Attività >>
• a. Stabilisci se ciascuna delle seguenti affermazioni concorda con il brano citato, rispondendo sì o no e riportando fra virgolette le parole del brano che lo decidono: (i) ridurre il gettito fiscale significa dare meno risorse all’operatore pubblico; (ii) ridurre la spesa pubblica significa aumentare la domanda; (iii) alcune proposte associano l’imposta piatta al taglio e alla parziale privatizzazione della sanità.
• b. Aggiorna la parte delle voci che si apre con la riga contenente "What do you see at coordinates (1181, 558)" e si chiude con quella contenente "This screenshot has width=1920, height=911.", estremi compresi. Riscrivi soltanto queste righe, sostituendo "Find the location of" con "Locate" e lasciando invariato tutto il resto.

Brano citato >>
%%
Il vero progetto – che andrebbe spiegato con chiarezza – è che diminuire drasticamente le imposte e la spesa pubblica significa di fatto restringere il perimetro dell’intervento dello Stato. Abbassare il gettito fiscale vuol dire fornire meno risorse all’operatore pubblico, indebolirlo. L’azione dello Stato per limitare le diseguaglianze attraverso il welfare passa necessariamente attraverso le imposte incassate. Non è un caso se alcune proposte accompagnano l’introduzione dell’imposta piatta al taglio e alla parziale privatizzazione della sanità.

Questo nei fatti significa sanità pubblica (per i poveri) depauperata a causa dell’uscita dal sistema di finanziamento dei contribuenti facoltosi, i quali avrebbero più risorse per permettere a se stessi una sanità d’eccellenza e a pagamento. È fin troppo ovvio che si debba riorganizzare la spesa, ma dobbiamo tra le altre cose tenere conto del fatto che ridurre la spesa pubblica significa ridurre la domanda. Qualcuno davvero scommetterebbe che a inferiore domanda pubblica aumenterebbe la domanda privata per un importo uguale o superiore?
%%
Dati forniti >>
%%
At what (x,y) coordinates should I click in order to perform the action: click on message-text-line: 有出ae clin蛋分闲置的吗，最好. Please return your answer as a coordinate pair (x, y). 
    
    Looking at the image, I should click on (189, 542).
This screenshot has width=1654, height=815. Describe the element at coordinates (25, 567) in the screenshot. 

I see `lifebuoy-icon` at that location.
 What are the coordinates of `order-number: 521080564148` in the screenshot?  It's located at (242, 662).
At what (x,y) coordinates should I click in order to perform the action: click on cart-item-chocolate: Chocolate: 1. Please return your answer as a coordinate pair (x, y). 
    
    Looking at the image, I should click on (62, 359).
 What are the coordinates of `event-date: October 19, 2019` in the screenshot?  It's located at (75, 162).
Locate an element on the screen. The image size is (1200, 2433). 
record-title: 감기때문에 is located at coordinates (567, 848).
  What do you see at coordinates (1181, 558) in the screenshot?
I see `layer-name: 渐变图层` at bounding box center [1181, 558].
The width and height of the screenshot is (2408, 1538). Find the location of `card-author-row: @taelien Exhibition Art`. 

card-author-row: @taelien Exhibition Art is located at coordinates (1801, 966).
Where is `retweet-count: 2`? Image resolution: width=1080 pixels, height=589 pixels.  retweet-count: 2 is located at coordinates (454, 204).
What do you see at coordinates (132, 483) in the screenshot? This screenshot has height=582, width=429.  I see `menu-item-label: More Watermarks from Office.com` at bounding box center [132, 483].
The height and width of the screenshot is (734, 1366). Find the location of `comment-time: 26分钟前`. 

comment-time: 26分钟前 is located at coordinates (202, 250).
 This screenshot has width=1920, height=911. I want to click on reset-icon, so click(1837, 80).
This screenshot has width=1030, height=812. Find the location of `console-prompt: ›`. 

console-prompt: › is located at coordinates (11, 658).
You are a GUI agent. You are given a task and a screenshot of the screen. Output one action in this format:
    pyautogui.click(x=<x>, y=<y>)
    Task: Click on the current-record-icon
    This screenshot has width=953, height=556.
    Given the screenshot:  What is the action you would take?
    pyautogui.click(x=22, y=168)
%%
Soluzioni >>
• a.
(i) Sì: «Abbassare il gettito fiscale vuol dire fornire meno risorse all’operatore pubblico, indebolirlo.»
(ii) No: «ridurre la spesa pubblica significa ridurre la domanda.»
(iii) Sì: «alcune proposte accompagnano l’introduzione dell’imposta piatta al taglio e alla parziale privatizzazione della sanità.»

• b.
  What do you see at coordinates (1181, 558) in the screenshot?
I see `layer-name: 渐变图层` at bounding box center [1181, 558].
The width and height of the screenshot is (2408, 1538). Locate `card-author-row: @taelien Exhibition Art`. 

card-author-row: @taelien Exhibition Art is located at coordinates (1801, 966).
Where is `retweet-count: 2`? Image resolution: width=1080 pixels, height=589 pixels.  retweet-count: 2 is located at coordinates (454, 204).
What do you see at coordinates (132, 483) in the screenshot? This screenshot has height=582, width=429.  I see `menu-item-label: More Watermarks from Office.com` at bounding box center [132, 483].
The height and width of the screenshot is (734, 1366). Locate `comment-time: 26分钟前`. 

comment-time: 26分钟前 is located at coordinates (202, 250).
 This screenshot has width=1920, height=911. I want to click on reset-icon, so click(1837, 80).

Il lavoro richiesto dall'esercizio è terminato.